Self-Perceived Health Status and Yoga-Related Perceptions among Yoga Practitioner

Self-Perceived Health Status and Yoga-Related Perceptions among Yoga Practitioner


YogaYapan Bireylerin Sağlık Durum Algısı ve Yogaya İlişkin Görüşleri


Özüm Erkin*1, Nesteren Akçay2




Aim: To determine self-perceived health status among yoga practitioners and their perceptions of yoga. Methods: This descriptive study was conducted in an online yoga platform during the month of December 2017. A total of 1602 individuals logged into the website during the data collection period, of which 158 volunteered to participate in the online survey.

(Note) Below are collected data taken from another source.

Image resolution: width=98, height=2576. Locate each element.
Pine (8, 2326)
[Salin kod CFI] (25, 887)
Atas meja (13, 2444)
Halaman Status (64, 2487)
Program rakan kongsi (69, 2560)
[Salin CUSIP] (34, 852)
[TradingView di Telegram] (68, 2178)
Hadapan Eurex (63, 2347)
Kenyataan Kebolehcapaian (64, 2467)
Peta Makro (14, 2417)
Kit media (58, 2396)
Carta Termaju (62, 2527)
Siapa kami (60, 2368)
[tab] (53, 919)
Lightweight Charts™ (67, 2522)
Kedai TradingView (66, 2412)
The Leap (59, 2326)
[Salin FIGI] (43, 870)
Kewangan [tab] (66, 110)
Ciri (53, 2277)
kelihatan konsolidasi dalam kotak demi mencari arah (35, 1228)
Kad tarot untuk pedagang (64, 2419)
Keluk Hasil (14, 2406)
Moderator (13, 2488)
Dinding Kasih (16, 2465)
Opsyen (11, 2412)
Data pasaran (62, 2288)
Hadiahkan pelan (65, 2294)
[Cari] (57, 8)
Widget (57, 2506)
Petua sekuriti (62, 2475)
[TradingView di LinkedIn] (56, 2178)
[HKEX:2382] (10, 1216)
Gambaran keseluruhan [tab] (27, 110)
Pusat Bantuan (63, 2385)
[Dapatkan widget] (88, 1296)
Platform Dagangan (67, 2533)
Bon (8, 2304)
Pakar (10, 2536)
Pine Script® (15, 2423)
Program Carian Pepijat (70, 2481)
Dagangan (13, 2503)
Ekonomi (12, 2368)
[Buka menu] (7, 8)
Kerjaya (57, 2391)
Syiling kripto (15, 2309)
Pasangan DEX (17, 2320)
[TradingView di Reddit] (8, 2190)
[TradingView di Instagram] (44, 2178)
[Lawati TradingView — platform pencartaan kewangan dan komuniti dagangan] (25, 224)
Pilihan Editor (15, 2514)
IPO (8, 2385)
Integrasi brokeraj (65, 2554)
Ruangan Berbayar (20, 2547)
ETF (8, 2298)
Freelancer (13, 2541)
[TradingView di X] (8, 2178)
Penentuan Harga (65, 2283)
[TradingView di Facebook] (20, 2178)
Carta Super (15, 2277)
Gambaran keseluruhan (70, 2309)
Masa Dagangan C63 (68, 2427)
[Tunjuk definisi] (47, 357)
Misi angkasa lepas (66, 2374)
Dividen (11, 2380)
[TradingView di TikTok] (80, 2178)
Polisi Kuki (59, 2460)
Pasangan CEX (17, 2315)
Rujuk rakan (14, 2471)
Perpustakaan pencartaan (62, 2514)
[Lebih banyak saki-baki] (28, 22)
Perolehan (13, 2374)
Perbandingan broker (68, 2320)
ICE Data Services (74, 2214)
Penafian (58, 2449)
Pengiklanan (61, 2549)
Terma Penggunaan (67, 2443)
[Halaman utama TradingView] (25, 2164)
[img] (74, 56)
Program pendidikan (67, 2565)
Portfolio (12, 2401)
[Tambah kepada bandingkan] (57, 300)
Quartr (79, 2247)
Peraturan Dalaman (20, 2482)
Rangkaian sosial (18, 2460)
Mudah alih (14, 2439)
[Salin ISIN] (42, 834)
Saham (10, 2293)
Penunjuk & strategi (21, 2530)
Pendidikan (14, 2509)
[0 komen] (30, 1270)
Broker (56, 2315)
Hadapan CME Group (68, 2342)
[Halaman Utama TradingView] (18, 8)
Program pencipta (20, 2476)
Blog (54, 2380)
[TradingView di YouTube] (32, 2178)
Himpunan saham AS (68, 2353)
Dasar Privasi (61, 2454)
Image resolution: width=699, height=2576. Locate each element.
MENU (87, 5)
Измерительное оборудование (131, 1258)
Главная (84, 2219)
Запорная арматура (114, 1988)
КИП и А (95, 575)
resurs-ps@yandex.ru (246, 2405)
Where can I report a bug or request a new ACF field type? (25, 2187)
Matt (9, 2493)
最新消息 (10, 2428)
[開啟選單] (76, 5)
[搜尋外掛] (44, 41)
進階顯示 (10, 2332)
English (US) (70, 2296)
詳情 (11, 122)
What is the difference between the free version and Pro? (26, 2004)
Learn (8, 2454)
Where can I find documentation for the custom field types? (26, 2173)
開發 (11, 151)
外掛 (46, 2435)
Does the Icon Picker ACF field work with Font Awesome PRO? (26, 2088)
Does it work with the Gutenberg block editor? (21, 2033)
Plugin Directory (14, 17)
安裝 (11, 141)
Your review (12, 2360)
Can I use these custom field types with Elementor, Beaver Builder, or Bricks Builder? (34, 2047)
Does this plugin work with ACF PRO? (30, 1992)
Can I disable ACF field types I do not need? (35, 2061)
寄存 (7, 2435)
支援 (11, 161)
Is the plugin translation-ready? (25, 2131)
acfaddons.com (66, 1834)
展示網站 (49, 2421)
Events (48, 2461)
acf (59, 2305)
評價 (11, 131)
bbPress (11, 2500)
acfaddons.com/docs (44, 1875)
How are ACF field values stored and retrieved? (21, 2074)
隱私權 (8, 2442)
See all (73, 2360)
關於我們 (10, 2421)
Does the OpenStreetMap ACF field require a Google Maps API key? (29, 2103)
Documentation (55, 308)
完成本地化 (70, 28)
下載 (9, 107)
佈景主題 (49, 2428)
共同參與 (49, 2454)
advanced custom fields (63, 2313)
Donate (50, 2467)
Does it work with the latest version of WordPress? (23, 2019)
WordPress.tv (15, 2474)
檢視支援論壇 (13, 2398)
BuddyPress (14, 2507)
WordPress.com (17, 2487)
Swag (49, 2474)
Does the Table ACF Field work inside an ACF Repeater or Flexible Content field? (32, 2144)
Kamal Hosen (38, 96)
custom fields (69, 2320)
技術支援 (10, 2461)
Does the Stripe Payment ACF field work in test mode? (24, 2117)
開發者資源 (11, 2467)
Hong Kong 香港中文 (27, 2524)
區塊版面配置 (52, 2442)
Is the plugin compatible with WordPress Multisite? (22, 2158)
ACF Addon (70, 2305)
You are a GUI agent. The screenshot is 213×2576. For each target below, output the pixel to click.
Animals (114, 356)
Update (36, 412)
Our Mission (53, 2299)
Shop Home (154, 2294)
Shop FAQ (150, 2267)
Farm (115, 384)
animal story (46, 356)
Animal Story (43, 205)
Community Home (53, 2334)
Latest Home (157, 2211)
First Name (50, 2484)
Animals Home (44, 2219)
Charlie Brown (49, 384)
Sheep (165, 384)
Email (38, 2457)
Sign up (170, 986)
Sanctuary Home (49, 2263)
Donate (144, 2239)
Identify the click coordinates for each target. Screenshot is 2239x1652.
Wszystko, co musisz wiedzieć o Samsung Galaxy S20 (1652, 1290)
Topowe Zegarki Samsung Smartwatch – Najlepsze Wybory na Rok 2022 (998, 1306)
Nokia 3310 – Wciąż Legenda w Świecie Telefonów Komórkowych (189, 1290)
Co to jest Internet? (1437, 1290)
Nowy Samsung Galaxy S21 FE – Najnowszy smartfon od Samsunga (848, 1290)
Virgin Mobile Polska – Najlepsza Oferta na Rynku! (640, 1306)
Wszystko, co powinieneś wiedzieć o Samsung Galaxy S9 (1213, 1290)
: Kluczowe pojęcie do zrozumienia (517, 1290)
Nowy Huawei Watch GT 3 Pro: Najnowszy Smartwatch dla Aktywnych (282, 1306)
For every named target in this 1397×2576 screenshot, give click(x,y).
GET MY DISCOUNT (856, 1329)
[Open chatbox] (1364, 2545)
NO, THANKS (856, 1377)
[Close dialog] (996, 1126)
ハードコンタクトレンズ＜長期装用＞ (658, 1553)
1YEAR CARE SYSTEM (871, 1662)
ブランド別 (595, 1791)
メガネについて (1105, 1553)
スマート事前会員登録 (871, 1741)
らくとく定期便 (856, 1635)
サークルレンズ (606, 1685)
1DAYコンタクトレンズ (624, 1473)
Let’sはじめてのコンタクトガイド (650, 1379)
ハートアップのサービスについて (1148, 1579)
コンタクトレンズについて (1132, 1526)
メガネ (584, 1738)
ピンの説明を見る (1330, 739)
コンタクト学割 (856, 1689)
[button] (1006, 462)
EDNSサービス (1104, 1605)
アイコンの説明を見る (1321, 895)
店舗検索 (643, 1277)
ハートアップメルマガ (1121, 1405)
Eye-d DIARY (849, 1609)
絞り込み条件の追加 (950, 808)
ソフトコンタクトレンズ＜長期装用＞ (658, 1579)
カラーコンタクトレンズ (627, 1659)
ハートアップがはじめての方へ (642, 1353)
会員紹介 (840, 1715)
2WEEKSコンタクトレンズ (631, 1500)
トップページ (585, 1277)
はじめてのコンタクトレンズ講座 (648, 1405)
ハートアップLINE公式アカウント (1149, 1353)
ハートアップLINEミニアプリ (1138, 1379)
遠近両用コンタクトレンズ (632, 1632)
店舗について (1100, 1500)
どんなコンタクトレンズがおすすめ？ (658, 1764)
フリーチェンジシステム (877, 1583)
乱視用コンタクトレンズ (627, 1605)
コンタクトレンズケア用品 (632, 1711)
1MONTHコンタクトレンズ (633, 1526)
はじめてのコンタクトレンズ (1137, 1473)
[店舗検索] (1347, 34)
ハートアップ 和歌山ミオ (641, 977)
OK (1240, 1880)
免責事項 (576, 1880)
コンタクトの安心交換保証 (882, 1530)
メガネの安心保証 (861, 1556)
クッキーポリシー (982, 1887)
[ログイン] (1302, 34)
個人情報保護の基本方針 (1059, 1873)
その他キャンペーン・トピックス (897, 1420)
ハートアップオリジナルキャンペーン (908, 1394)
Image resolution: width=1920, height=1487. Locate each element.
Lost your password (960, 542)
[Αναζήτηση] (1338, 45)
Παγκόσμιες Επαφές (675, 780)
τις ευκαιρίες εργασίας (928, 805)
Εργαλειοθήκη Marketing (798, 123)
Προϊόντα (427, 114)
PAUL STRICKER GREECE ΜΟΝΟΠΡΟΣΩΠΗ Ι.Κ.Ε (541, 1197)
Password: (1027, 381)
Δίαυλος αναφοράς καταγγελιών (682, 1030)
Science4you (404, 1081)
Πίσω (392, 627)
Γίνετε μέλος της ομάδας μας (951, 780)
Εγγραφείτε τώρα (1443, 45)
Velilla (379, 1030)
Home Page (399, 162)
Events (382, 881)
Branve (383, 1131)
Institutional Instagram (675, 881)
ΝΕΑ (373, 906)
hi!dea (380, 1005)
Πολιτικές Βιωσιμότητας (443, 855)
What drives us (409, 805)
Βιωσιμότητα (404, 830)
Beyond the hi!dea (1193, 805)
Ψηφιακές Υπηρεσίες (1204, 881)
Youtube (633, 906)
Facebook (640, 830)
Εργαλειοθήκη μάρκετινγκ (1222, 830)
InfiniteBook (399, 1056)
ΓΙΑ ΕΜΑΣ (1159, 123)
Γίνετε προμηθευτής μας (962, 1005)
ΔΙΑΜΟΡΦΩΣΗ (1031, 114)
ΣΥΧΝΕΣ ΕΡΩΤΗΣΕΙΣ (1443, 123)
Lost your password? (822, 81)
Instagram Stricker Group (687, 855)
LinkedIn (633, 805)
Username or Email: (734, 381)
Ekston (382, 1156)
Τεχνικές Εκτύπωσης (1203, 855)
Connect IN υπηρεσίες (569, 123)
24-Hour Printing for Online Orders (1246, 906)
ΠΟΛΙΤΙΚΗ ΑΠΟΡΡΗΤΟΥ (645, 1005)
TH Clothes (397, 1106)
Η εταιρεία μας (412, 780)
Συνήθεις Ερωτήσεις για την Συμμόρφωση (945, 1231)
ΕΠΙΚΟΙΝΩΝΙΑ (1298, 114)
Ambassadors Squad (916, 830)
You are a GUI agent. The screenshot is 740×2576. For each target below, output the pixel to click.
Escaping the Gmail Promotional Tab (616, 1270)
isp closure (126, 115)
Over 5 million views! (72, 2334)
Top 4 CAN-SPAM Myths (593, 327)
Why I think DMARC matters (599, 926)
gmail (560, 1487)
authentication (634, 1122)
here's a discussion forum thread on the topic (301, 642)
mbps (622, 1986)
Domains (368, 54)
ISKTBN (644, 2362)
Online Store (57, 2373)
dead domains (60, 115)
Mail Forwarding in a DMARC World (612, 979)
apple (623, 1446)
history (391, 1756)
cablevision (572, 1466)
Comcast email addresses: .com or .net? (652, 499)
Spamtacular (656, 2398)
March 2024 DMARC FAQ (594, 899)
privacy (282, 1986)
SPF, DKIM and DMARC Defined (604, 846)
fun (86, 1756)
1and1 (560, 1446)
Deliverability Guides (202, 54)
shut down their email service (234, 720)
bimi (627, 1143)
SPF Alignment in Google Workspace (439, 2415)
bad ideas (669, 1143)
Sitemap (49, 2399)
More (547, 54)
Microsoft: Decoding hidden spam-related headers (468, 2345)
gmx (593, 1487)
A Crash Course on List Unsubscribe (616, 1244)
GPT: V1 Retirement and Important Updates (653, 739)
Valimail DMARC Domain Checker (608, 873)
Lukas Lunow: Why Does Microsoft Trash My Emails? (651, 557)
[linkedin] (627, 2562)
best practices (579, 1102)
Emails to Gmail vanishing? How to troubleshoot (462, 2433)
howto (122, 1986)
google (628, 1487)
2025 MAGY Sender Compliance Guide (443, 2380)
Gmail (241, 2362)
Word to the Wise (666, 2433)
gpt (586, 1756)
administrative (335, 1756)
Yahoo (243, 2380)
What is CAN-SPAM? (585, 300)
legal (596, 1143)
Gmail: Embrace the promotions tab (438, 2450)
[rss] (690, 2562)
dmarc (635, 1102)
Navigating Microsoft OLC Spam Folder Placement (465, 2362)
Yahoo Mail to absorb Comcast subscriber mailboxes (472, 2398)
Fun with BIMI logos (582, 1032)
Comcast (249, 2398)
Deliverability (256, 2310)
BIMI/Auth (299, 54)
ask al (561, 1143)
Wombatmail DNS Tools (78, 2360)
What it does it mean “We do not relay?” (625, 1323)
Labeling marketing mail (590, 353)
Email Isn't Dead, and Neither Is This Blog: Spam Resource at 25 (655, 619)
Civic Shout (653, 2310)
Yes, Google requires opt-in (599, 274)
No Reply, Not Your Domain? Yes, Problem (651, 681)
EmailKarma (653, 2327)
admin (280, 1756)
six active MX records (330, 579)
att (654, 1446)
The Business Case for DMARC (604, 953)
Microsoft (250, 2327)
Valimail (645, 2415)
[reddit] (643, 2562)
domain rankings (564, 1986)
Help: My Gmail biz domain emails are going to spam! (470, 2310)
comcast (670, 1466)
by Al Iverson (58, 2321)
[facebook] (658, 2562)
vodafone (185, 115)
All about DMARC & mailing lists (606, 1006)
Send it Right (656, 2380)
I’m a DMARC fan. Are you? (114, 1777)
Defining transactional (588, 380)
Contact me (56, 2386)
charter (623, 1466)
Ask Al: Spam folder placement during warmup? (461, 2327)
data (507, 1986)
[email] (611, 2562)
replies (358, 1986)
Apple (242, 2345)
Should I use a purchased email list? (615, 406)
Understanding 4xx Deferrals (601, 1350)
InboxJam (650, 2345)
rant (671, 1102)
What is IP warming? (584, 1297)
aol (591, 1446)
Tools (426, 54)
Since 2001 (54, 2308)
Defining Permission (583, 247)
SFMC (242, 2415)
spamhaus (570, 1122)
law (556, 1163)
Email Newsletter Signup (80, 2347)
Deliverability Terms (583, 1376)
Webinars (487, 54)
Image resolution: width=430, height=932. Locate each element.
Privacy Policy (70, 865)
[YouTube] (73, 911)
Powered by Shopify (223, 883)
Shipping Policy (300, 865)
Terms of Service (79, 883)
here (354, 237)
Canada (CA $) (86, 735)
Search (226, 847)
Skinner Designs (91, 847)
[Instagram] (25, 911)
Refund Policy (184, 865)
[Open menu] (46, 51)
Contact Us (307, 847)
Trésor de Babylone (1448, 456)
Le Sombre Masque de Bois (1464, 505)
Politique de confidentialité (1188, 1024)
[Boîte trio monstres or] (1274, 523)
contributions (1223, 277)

Data were collected using a questionnaire that included the participants’ descriptive characteristics (6 questions) and their perceptions of yoga (5 questions), and the Perceived Health Status Scale. Results: In the study, 92.4% of the yoga practitioners were females between the ages of 32 and 38; 36.1% had been practicing yoga for less than 6 months. Purposes for doing yoga were for sport (39.3%), spiritual development (24.0%), personal development (22.8%), and meditation (13.9%). The most popular place to practice yoga was a yoga studio (62.6%). Circumstances that prevented yoga practice were financial limitations (32.9%), lack of spare time (30.4%), fatigue (19.0%), and yoga not being a priority (17.7%). The large majority (96.2%) of respondents stated that yoga is necessary for a healthy life. Perceived physical health was “very good” for 57.0% of the individuals. Mean perceived health score was 1.47±0.32. Perceived health score was significantly associated with duration of yoga practice (F=1.53, p<0.05) and perception of yoga as essential for a healthy life (F=2.81, p<0.05). Conclusion: The majority of yoga practitioners in our study were well-educated females between 32 and 38 years of age. More than half of the respondents rated their physical health as “very good”. Longer yoga practice was associated with greater self-perception of good physical health.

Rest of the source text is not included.